Greenlight Capital’s David Einhorn bought 7.9 million shares between April and the end of June, raising his investment to 14.6 million shares. Einhorn had told investors about the stake but details on how much he actually bought were only released on Friday in a regulatory filing.
For Einhorn it marks the return to a company he had long invested in but exited nearly a year earlier.
Soroban Capital opened a new position in GM, buying 3.5 million shares, while Leon Cooperman’s Omega Advisors bought 1.8 million shares, raising the firm’s stake to 3.6 million shares. Investment managers are required to say what they owned at the end of every quarter and these so-called 13-F filings, while backward looking, often highlight new investment trends.
GM ranks as one of the most iconic U.S. companies.

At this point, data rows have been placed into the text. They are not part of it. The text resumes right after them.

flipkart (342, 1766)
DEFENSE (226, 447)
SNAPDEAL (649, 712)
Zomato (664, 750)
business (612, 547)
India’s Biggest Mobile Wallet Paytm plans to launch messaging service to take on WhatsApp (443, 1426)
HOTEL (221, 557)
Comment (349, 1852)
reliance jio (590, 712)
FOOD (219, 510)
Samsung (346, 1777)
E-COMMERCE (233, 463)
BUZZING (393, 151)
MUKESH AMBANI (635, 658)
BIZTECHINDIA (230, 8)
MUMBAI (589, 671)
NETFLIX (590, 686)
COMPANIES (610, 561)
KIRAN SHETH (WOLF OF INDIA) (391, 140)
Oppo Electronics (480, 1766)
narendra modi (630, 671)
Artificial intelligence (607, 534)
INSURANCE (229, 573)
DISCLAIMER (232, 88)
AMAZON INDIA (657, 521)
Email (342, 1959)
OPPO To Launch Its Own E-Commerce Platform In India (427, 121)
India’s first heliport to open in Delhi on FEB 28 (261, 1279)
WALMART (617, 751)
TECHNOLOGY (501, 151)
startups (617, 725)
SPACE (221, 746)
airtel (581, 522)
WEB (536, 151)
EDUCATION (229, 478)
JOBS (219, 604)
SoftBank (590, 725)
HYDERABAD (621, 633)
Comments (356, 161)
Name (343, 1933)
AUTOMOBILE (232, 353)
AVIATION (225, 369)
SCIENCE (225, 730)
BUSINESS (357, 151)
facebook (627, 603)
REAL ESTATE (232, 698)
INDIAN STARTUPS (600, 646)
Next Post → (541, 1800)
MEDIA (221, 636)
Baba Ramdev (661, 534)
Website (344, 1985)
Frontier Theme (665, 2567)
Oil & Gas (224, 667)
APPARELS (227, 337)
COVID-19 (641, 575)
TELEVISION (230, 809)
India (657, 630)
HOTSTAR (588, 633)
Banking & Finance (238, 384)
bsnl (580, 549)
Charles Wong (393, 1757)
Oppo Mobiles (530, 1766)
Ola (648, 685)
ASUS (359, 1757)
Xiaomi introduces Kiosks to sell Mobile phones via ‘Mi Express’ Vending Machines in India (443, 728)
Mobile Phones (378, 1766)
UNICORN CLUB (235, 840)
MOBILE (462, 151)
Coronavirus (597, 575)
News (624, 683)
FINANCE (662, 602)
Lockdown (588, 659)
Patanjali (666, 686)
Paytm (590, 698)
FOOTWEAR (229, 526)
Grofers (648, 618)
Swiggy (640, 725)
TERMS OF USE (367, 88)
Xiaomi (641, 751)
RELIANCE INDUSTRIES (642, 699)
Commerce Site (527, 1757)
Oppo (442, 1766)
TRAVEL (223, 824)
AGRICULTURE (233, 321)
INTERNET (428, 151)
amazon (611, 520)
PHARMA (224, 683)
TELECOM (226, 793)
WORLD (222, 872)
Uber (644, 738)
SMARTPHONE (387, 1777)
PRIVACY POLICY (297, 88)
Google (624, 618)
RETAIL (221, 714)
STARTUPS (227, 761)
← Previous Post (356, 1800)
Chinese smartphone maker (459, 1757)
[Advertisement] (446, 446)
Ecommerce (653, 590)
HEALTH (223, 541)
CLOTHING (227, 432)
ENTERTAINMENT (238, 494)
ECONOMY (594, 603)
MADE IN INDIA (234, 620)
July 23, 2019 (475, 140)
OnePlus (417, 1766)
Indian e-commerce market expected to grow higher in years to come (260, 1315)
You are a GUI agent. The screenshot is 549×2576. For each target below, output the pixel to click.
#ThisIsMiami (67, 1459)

But it faced a distracting battle with shareholders earlier this year when a group threatened to mount a proxy fight for board seats in order to push the carmaker to give some of its cash to investors.
The company approved plans to buy back $5 billion in stock.

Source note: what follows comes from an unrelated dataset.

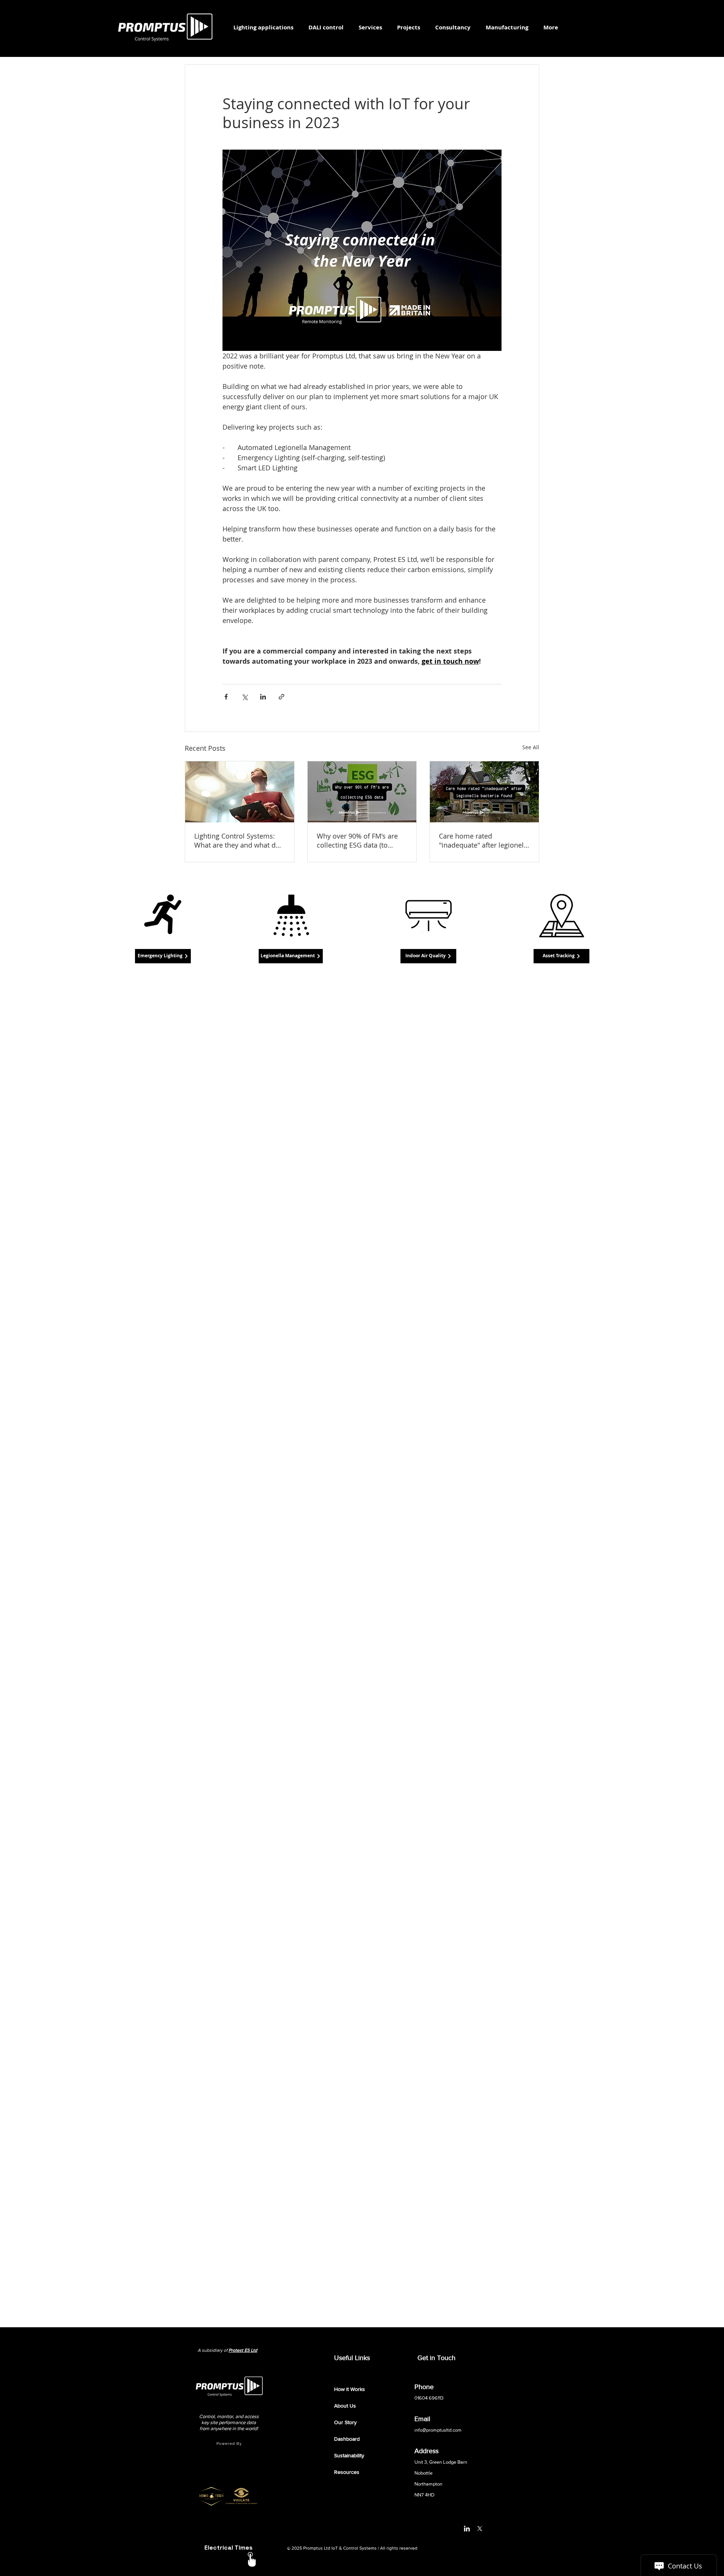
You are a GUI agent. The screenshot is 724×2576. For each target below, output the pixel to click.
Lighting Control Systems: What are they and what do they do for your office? (237, 840)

Hedge fund mogul David Tepper was one of the investors pressuring the company early in the year and in the second quarter his Appaloosa Management bought an additional 3.5 million shares, raising its stake to 18.8 million.
Taconic Capital Advisors, a long-time investor, bought only a few more shares, to push its investment to 8.2 million. Kyle Bass’ Hayman Capital, one of the dissident investors, kept its stake unchanged.
Published in The Express Tribune, August 16th, 2015.